§ ZU LESENDER TEXT
****************************************

Ich bin Sarah. (2019)
Servus und Moin zusammen!
Seit meinem ersten Workshop im Herbst 2018 in Lübeck bin ich Mitglied im Berufsverband Frauen zur See! Ich freue ich mich sowohl von den Connections im Verband profitieren zu können als auch an einer modernen, zukunftsträchtigen Struktur des Vereins mitzuarbeiten.
Ursprünglich komme ich aus München und studiere in meinem dritten Theorie-Semester im Fach Nautik an der Jade Hochschule, Elsfleth. In insgesamt drei Einsätzen im Fahrtgebiet Europa als NOA (Nautical Officer Assistent) auf Öl-/Chemikalientankern der Reederei Carl Büttner, Bremen habe ich nicht nur den Schiffsbetrieb von Deck über die Maschine bis auf Brücke mit den dazugehörigen Aufgaben eine:r Offizier:in kennengelernt, sondern im Bordalltag auch viel über Charaktere und menschliche Beziehungen in einem Ranggefüge und zwischen unterschiedlichen Nationalitäten gelernt. Auch wenn es gewiss nicht immer einfach an Bord gewesen ist - gerade als Frau muss ich leider dazu sagen - und ich des Öfteren die Zähne zusammenbeißen musste, so bin ich doch von der Seefahrt und dem Offiziersjob fasziniert.

****************************************

§ ANFORDERUNGEN
**A)** Aktualisiere den Vorstellungstext von „Ursprünglich komme ich“ bis „dem Offiziersjob fasziniert.“ und setze dabei „Nürnberg“ an die Stelle von „München“.
**B)** Fasse den Absatz des Vorstellungstextes, der mit „Seit meinem ersten Workshop“ beginnt, als kurze Liste zusammen. Seine wesentlichen Angaben müssen erhalten bleiben.

§ BEREITGESTELLTES MATERIAL
****************************************

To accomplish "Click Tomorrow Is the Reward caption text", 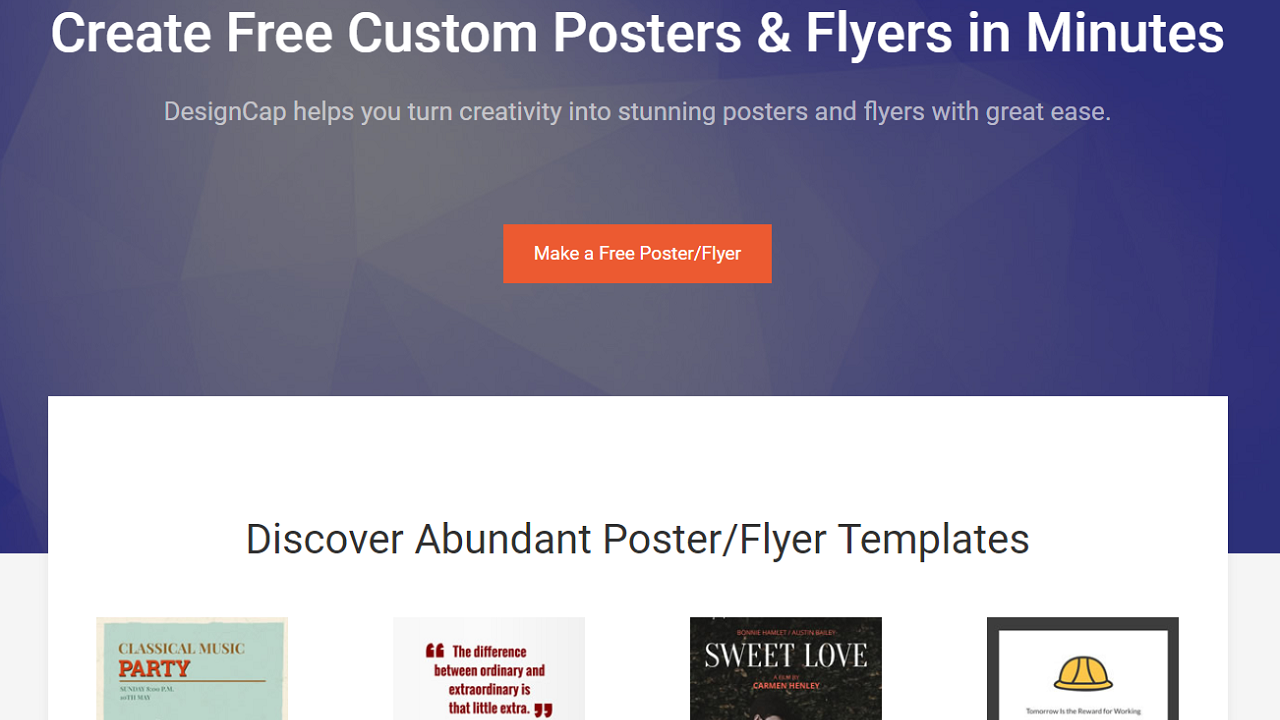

****************************************

§ DIE ANTWORTEN
**A)**
Ursprünglich komme ich aus Nürnberg und studiere in meinem dritten Theorie-Semester im Fach Nautik an der Jade Hochschule, Elsfleth. In insgesamt drei Einsätzen im Fahrtgebiet Europa als NOA (Nautical Officer Assistent) auf Öl-/Chemikalientankern der Reederei Carl Büttner, Bremen habe ich nicht nur den Schiffsbetrieb von Deck über die Maschine bis auf Brücke mit den dazugehörigen Aufgaben eine:r Offizier:in kennengelernt, sondern im Bordalltag auch viel über Charaktere und menschliche Beziehungen in einem Ranggefüge und zwischen unterschiedlichen Nationalitäten gelernt. Auch wenn es gewiss nicht immer einfach an Bord gewesen ist - gerade als Frau muss ich leider dazu sagen - und ich des Öfteren die Zähne zusammenbeißen musste, so bin ich doch von der Seefahrt und dem Offiziersjob fasziniert.

**B)**
- Mitglied im Berufsverband Frauen zur See seit dem ersten Workshop im Herbst 2018 in Lübeck
- Freude darüber, von den Connections im Verband zu profitieren
- Wunsch, an einer modernen, zukunftsträchtigen Struktur des Vereins mitzuarbeiten